China Confirms Seventh Human Birdflu Case
CHINA : December 30, 2005


BEIJING - China confirmed its seventh human infection -- and third human death -- from bird flu on Thursday, after officials revealed a 41-year old factory worker died from the disease over a week ago.

 


The victim, a woman surnamed Zhou, died on Dec. 21 and lived in Sanming City in eastern China's Fujian province, the official Xinhua News Agency reported, citing China's Ministry of Health.

Like previous human victims of the H5N1 virus in China, she apparently contracted the disease in an area that has not officially reported previous outbreaks among birds.

The health ministry said "no H5N1 bird flu outbreak in animals was detected in the area where the new case was reported", Xinhua reported.

Zhou "showed symptoms of fever and pneumonia" on Dec. 6 and was hospitalised two days later, the report said.

Initial tests for the H5N1 virus were negative. But later tests by provincial investigators and China's Centre of Disease Control showed positive results, Xinhua said.

H5N1 is the bird flu virus that scientists fear may mutate into a strain that can spread easily among people, unleashing a human pandemic that could kill millions.

"Zhou has been confirmed to be infected with bird flu in accordance with the standards of the World Health Organisation and the Chinese government," the health ministry said in its statement.
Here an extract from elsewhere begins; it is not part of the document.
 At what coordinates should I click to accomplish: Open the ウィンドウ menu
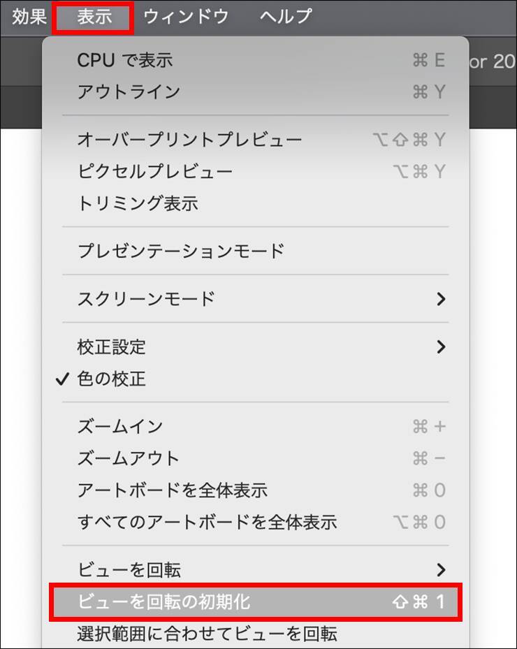(186, 17)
The H5N1 virus has killed more than 70 people in Asia since late 2003 and is endemic in poultry flocks across parts of the region.


SWEEPING MEASURES

China, along with Vietnam, has suffered numerous outbreaks in poultry since October and Beijing has launched sweeping measures to stop the virus spreading and infecting more people, including a campaign to vaccinate all domestic poultry.

China's latest human bird flu death comes after two fatalities from the virus in Anhui province in eastern China.

WHO experts also believe a 12-year old girl in the southern province of Hunan very probably died from bird flu in November, but China does not include her in its tally.

China has also recorded two non-fatal human infections in Hunan, two in the northeast province Liaoning, one in the southern region of Guangxi, and another two weeks ago in Jiangxi, a province next to Fujian.

The Xinhua report did not offer any details of the Zhou's work or background; nor did it say how she may have contracted the H5N1 virus. Previous infections have involved people who had close contact with poultry.

Health officials in Sanming have taken steps to "check the spread of the virus" and are monitoring anybody who had close contact with Zhou, said Xinhua.

So far no other people around her have shown "abnormal clinical symptoms", it added.

Sanming is an inland area about 170 km (105 miles) from the coast. The Chinese health ministry has notified the World Health Organisation, as well as Hong Kong and Taiwan -- the self-governed island that lies opposite Fujian province.

Fujian has not reported any outbreaks among birds.

But in early 2003, two Hong Kong residents who travelled to Fujian were diagnosed with H5N1 after they returned home, including a 33 year-old man who died. One of the man's daughters had earlier died of pneumonia in a Fujian hospital.

Taiwan also says that bird flu turned up in exotic birds smuggled by boat to the island from Fujian.